Page =

────────

Reviewing the problem, I see that you must minimize the sum of a very large number (m) of unrelated dependent variables. It would be nice if annealing steps didn’t use O(m) time.
I think it would be much more complicated than what OP is looking for, but “Predator-Prey Co-optimization,” possibly introduced by Daniel Hillis, addresses that difficulty. In this case the secondary optimization would be to find a “best” subset of the m n-tuples, meaning the small subset whose optimal parameters best reflect the global optimal parameters.
(I doubt OP needs anything that complicated, but thought the little-known(?) Predator-Prey Co-optimization approach might warrant a “plug.” Again, I wouldn’t guess OP’s best approach without examining the application’s actual {x[sub]ji[/sub]}. )
I’ve had a chance to read the wikipedia article on simulated annealing, and I think it looks promising. I’ve got to think about it a while to understand it enough to implement it. (Good thing this is mostly for fun!) For example, the pseudocode algorithm presented is:
s ← s0; e ← E(s) // Initial state, energy.
sbest ← s; ebest ← e // Initial "best" solution
k ← 0 // Energy evaluation count.
while k < kmax and e > emax // While time left & not good enough:
T ← temperature(k/kmax) // Temperature calculation.
snew ← neighbour(s) // Pick some neighbour.
enew ← E(snew) // Compute its energy.
if P(e, enew, T) > random() then // Should we move to it?
s ← snew; e ← enew // Yes, change state.
if enew < ebest then // Is this a new best?
sbest ← snew; ebest ← enew // Save 'new neighbour' to 'best found'.
k ← k + 1 // One more evaluation done
return sbest // Return the best solution found.
s is equivalent to my set of pi, E(s) is equivalent to my Q. If I understand correctly, a possible next s is snew, which is a function of s. If E(snew) is better than E(s), there is a high probability I will change to snew. If E(snew) is worse than E(s), there is a small probability I will change to snew. However, in the latter case (and possibly the former as well) there is a probability that I do not change to snew, which means I go back and choose a new snew (assuming k < kmax). How do I choose a new snew, if snew is a function of (only) s? Obviously there has to be an allowance to choose a new snew that is not always the same as the current snew. But do I allow for the possiblity of picking the same snew a 2nd time after rejecting it once? If not, then I’ve got to keep track of which snew values have been proposed and rejected, and provide for the possibility of running out of potential snew values.

────────

Target-pointing data:
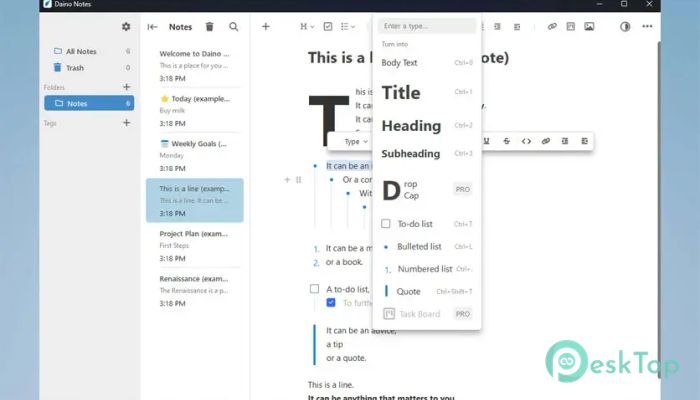Uncheck the checked blue to-do item
The image size is (700, 400).
point(331,302)
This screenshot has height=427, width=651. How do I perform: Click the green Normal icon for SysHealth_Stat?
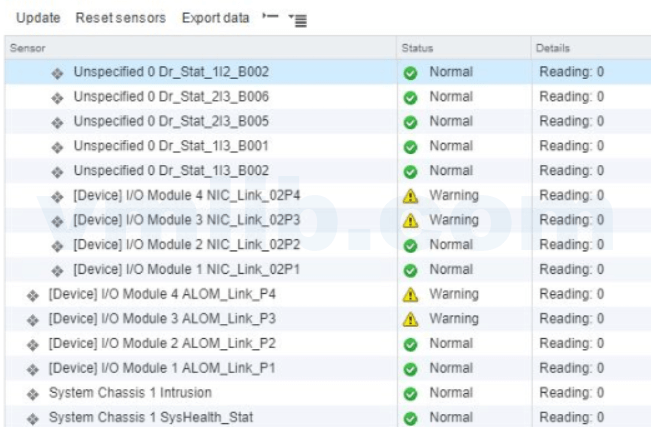pyautogui.click(x=410, y=418)
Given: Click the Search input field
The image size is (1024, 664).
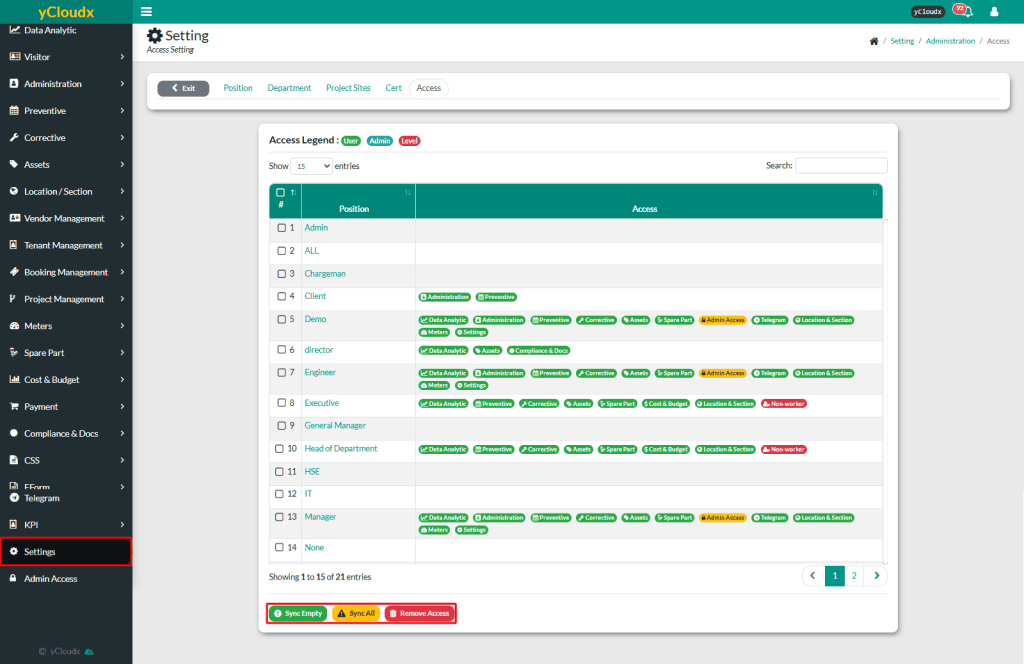Looking at the screenshot, I should pyautogui.click(x=841, y=166).
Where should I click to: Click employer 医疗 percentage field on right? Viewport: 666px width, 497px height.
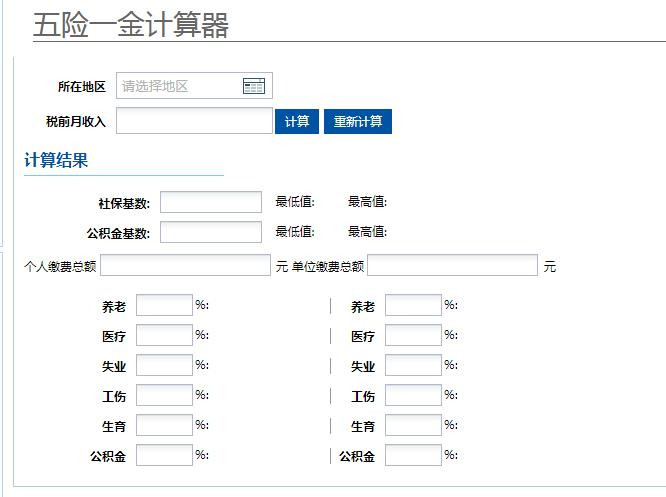click(x=413, y=335)
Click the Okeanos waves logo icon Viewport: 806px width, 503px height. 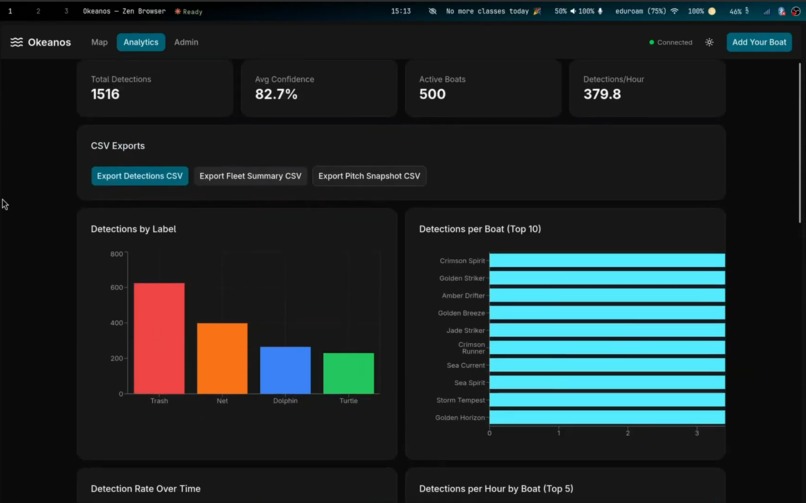pyautogui.click(x=16, y=42)
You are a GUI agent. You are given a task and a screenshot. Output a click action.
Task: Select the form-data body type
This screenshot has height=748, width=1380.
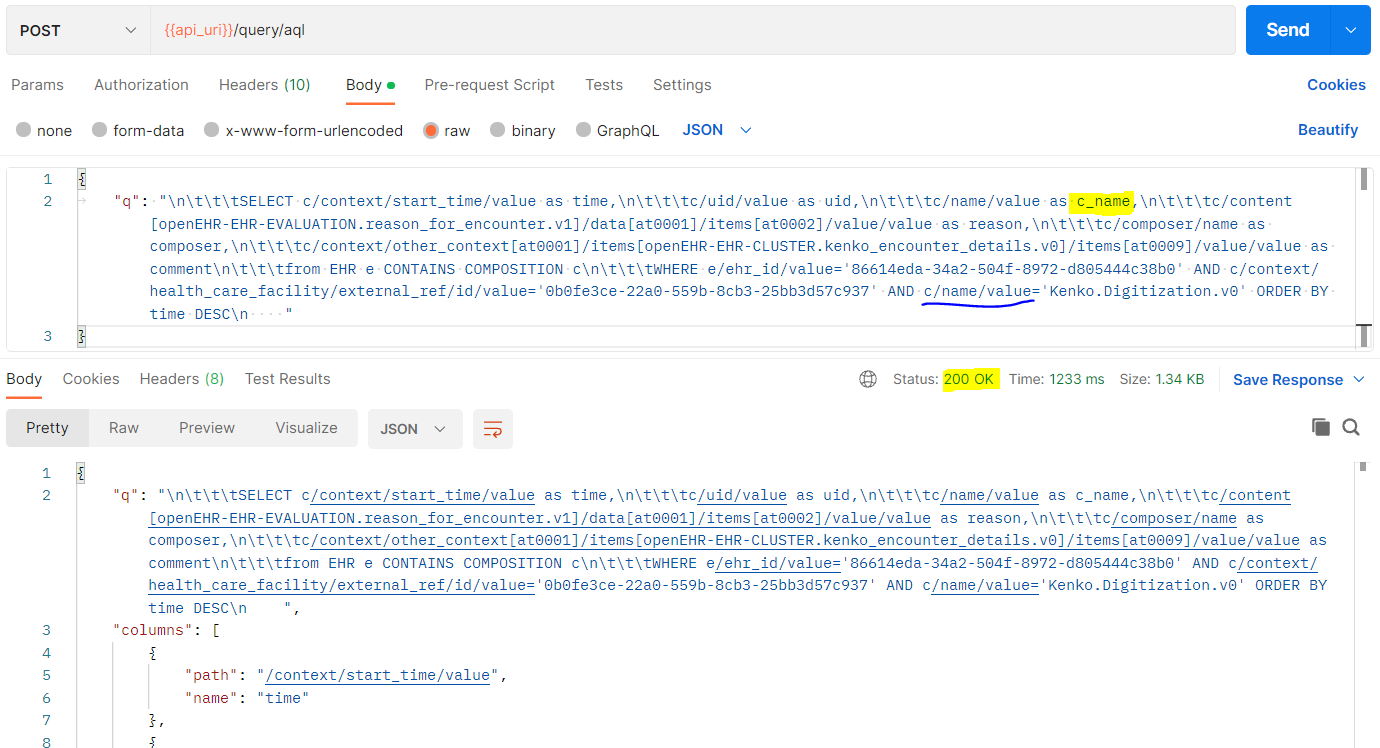[137, 130]
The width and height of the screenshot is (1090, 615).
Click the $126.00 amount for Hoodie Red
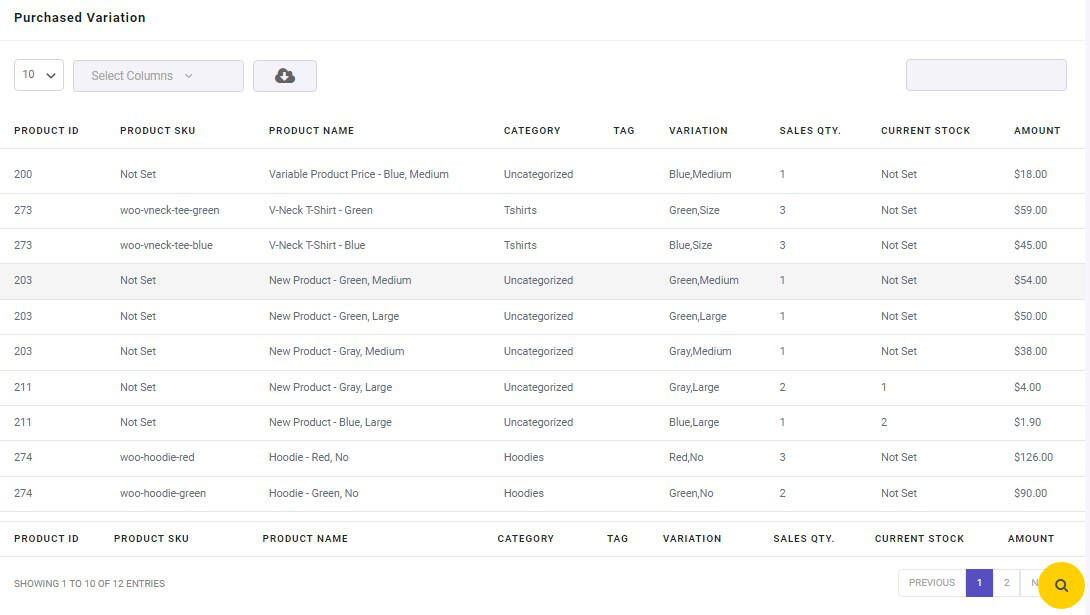(1032, 457)
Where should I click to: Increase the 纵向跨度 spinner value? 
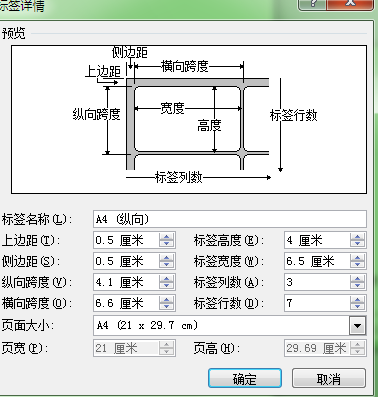[166, 279]
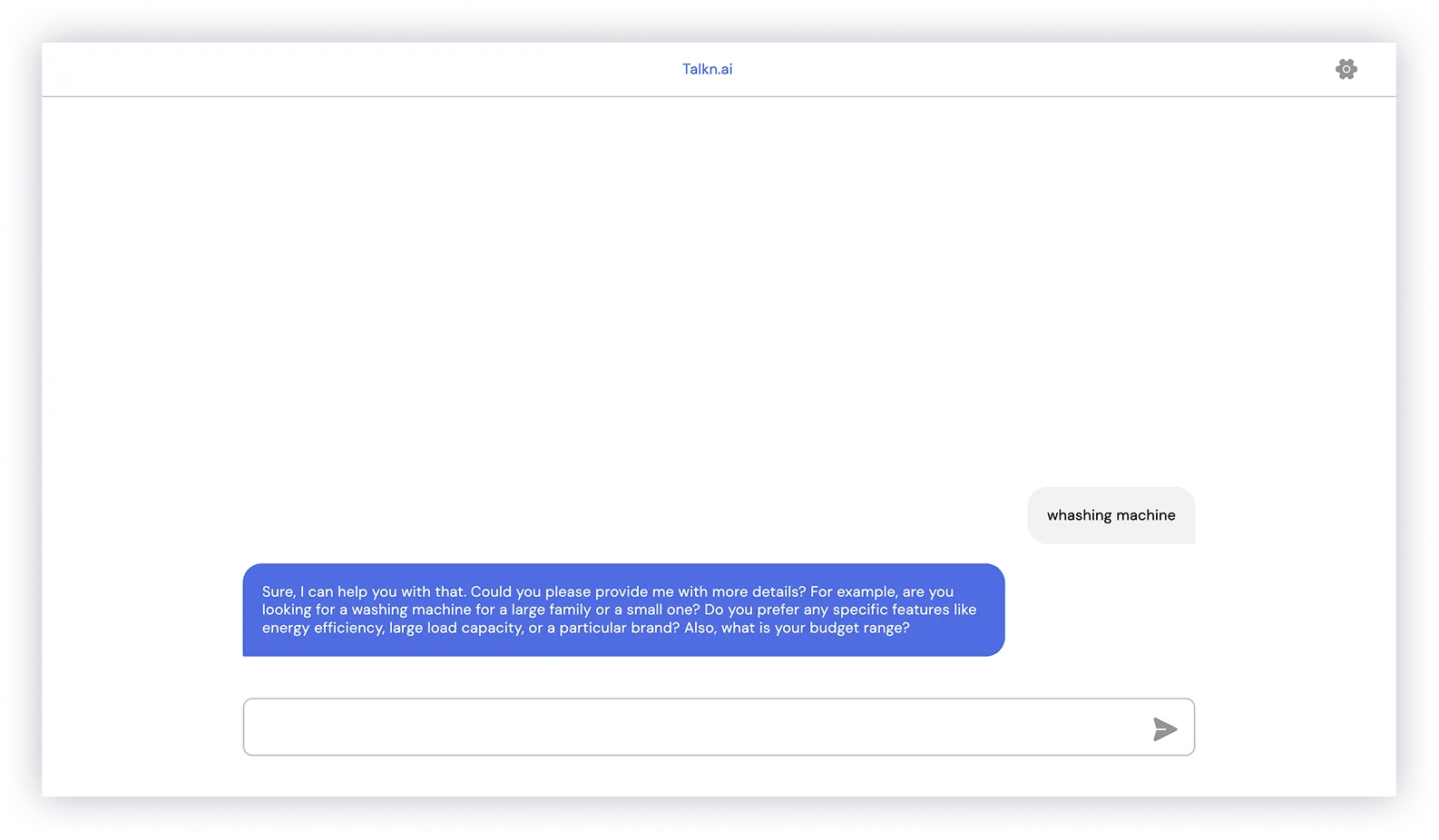Image resolution: width=1439 pixels, height=840 pixels.
Task: Click the word 'whashing' in the user message
Action: pos(1079,515)
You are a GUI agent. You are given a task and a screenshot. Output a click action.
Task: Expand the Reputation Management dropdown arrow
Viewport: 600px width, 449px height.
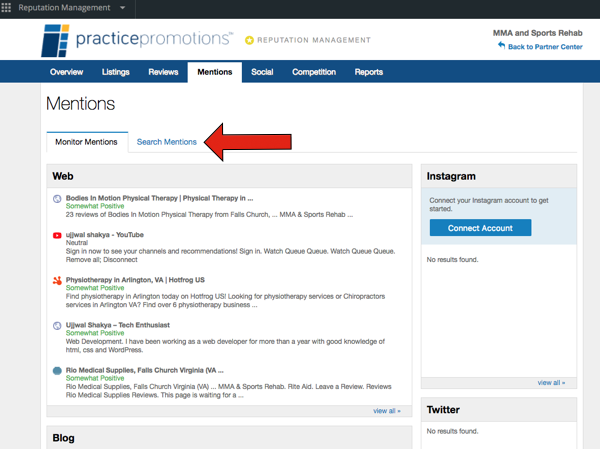tap(122, 8)
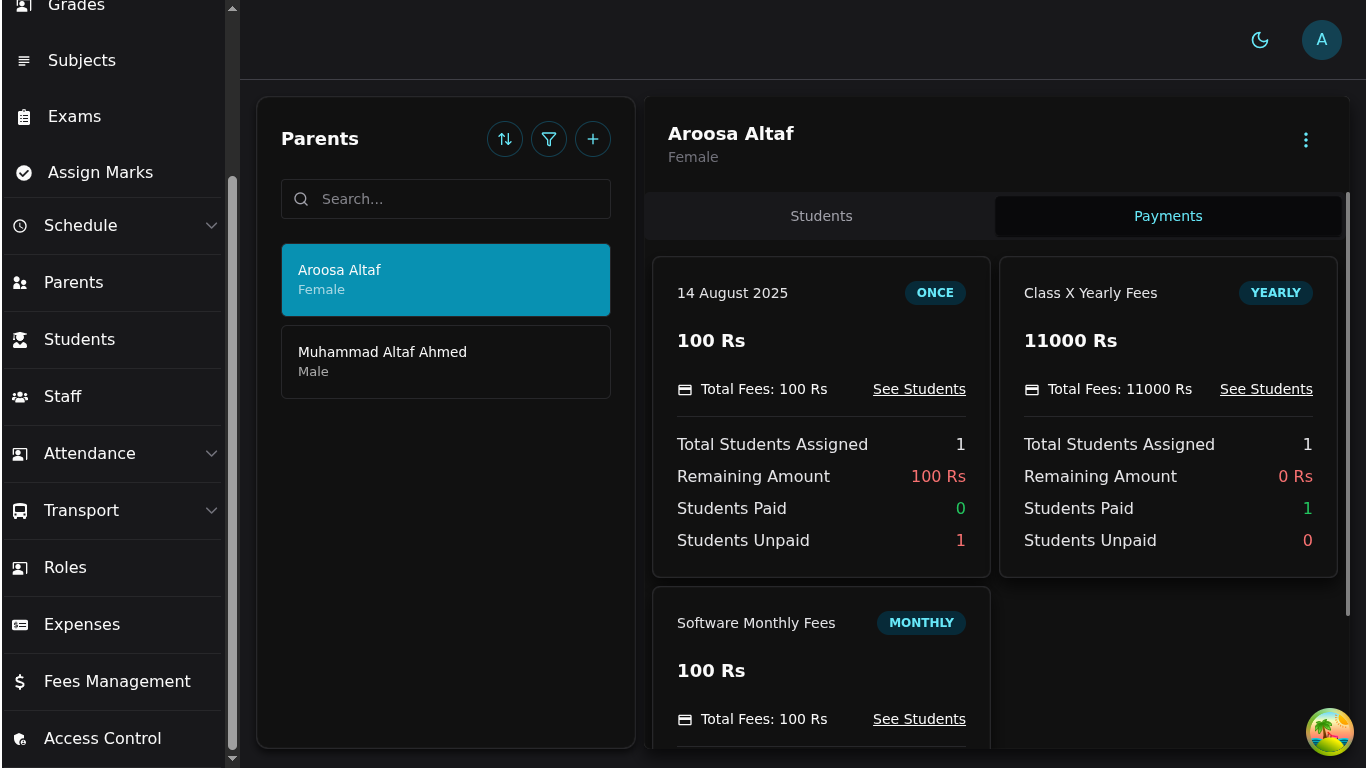Expand the Attendance menu chevron
This screenshot has height=768, width=1366.
211,454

────────

Work to complete = Please write out the passage of the simulated annealing thread between "enew ← E(snew)" and "to 'best found'.", inclusive.

Exercise answer =
enew ← E(snew) // Compute its energy.
if P(e, enew, T) > random() then // Should we move to it?
s ← snew; e ← enew // Yes, change state.
if enew < ebest then // Is this a new best?
sbest ← snew; ebest ← enew // Save 'new neighbour' to 'best found'.